» **Assignment**: Determine how many lines in the listing that follows include "browser". Answer only with that number.

» **Entries shown**:
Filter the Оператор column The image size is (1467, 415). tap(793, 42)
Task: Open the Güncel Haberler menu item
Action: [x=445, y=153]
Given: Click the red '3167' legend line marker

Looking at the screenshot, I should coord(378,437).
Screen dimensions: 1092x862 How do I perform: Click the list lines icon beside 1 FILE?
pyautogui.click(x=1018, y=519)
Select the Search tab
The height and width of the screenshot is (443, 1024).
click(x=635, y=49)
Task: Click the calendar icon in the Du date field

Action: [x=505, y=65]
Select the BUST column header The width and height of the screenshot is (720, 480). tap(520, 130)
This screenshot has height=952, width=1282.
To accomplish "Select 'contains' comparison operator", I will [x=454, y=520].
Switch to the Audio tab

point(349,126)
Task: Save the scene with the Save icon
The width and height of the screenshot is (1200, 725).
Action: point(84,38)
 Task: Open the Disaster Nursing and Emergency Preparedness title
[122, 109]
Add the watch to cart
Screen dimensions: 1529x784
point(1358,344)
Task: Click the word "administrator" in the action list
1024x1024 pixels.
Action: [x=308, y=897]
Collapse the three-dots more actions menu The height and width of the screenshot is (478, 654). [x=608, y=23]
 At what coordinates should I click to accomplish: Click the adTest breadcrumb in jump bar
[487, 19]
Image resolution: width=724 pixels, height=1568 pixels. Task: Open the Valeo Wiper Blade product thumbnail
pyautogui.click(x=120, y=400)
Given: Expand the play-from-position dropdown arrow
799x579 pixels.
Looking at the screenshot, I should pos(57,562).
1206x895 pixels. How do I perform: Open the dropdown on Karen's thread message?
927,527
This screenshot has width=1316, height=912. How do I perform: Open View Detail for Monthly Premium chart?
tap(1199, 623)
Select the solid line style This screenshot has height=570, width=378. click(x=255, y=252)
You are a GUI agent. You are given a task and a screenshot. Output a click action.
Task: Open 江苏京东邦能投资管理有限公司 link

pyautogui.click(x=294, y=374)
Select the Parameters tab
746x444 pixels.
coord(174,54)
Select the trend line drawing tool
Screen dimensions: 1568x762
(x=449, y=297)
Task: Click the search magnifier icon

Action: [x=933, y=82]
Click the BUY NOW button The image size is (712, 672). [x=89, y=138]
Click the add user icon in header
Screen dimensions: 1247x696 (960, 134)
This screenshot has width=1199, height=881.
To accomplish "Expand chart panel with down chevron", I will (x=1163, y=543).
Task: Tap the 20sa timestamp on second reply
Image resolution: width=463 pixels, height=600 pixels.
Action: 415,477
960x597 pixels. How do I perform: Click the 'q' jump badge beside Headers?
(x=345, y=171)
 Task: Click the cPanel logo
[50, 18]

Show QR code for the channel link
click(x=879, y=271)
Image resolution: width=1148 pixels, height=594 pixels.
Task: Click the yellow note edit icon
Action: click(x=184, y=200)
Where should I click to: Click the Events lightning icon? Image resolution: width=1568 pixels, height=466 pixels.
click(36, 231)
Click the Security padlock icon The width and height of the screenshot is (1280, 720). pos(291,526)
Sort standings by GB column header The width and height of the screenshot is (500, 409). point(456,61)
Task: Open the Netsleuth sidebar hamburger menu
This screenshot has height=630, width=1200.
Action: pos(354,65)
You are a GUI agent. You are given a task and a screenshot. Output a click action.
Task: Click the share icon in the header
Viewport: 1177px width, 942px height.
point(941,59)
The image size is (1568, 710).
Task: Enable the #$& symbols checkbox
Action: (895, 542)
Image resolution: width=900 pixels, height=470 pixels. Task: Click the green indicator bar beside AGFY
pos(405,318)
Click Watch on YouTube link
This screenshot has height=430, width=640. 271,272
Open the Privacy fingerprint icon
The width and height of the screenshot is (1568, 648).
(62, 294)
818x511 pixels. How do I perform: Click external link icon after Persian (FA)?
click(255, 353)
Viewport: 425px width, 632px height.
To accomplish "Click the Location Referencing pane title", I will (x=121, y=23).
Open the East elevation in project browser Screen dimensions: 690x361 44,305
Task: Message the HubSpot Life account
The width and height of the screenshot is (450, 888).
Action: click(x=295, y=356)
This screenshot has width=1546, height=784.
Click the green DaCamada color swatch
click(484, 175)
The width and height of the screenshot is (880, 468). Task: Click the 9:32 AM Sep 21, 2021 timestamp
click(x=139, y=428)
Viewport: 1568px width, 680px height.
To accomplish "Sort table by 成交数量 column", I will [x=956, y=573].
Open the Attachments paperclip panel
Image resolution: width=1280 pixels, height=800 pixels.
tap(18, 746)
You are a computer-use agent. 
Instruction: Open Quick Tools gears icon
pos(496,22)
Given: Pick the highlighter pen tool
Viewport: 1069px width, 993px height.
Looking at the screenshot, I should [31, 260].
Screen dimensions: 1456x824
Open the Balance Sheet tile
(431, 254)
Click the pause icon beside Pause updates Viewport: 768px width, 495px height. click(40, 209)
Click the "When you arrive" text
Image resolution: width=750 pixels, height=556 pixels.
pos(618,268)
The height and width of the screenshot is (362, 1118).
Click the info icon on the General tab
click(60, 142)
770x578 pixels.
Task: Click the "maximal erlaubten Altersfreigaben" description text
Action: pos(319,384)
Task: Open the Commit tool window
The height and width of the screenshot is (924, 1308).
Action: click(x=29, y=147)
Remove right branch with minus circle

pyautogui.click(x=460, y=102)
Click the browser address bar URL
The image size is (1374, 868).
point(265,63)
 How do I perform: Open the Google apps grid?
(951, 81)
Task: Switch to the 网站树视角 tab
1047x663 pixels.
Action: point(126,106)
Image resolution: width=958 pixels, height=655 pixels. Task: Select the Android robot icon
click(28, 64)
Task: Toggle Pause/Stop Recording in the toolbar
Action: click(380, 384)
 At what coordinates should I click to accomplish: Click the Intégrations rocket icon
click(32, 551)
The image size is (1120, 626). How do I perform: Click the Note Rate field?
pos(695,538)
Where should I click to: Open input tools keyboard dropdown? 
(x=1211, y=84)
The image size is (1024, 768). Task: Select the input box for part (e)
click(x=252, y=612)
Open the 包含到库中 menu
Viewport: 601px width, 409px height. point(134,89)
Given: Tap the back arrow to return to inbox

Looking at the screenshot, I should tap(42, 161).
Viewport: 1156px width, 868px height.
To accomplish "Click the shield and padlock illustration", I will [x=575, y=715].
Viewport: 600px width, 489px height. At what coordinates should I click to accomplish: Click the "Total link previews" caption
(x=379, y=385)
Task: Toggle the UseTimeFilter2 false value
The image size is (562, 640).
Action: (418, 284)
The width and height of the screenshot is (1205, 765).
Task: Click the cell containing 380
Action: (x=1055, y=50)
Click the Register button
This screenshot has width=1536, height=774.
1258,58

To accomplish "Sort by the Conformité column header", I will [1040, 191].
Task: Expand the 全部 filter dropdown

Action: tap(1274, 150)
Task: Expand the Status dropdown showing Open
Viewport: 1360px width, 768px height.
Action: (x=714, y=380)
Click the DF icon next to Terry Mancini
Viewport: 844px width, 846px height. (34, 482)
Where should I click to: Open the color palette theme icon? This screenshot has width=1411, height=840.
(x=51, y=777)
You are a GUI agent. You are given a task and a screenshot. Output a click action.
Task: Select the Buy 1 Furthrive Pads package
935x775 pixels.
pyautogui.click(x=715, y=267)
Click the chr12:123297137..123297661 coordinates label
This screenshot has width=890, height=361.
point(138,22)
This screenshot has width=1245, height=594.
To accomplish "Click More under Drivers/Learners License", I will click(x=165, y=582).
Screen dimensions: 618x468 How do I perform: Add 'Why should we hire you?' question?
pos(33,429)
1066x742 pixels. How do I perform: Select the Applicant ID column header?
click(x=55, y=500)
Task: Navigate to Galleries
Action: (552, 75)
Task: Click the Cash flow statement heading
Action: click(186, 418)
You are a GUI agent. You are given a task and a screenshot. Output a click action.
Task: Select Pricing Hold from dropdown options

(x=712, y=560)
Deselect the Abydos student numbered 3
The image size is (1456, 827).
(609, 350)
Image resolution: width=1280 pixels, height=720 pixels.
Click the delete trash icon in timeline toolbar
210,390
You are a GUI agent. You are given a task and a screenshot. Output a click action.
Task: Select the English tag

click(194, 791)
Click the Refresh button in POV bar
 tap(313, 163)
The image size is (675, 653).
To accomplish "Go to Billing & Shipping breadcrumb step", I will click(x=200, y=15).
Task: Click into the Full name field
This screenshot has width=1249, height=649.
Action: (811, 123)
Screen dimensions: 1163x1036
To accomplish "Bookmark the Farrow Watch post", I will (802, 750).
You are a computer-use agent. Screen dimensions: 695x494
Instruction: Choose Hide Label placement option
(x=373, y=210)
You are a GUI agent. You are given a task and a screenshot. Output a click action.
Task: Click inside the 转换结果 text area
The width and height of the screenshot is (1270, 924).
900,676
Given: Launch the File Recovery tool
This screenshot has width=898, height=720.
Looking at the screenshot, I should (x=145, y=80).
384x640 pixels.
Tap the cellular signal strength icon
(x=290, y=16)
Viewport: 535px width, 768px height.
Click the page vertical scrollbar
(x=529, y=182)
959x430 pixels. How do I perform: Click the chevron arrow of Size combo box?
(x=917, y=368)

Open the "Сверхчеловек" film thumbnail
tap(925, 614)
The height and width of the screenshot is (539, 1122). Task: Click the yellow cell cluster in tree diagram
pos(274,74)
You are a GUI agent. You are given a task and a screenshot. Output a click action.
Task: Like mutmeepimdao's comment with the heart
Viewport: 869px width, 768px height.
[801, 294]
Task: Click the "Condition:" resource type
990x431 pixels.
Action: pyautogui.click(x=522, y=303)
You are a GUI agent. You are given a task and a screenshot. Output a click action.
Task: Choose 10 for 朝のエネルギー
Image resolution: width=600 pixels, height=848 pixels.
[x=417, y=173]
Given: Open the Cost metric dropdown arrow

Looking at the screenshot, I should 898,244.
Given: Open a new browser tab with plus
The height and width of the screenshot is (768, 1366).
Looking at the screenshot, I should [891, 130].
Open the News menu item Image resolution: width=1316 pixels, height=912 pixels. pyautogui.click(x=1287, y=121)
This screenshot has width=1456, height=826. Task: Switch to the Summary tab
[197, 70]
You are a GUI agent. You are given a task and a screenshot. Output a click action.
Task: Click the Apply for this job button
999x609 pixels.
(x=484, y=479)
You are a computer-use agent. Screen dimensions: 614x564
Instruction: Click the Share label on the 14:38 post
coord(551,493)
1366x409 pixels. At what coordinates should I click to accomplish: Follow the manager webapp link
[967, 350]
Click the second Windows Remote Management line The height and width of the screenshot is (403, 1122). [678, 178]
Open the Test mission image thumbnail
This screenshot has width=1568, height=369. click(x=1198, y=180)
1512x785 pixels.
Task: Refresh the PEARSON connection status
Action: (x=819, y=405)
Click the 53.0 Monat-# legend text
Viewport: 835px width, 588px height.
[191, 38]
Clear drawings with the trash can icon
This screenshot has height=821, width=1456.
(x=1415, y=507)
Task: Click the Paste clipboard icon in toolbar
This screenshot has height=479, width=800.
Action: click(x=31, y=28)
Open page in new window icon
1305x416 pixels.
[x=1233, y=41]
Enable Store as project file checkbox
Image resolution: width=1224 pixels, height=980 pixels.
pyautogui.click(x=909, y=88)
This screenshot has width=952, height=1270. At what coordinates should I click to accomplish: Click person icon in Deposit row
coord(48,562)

» **Completed task**: 3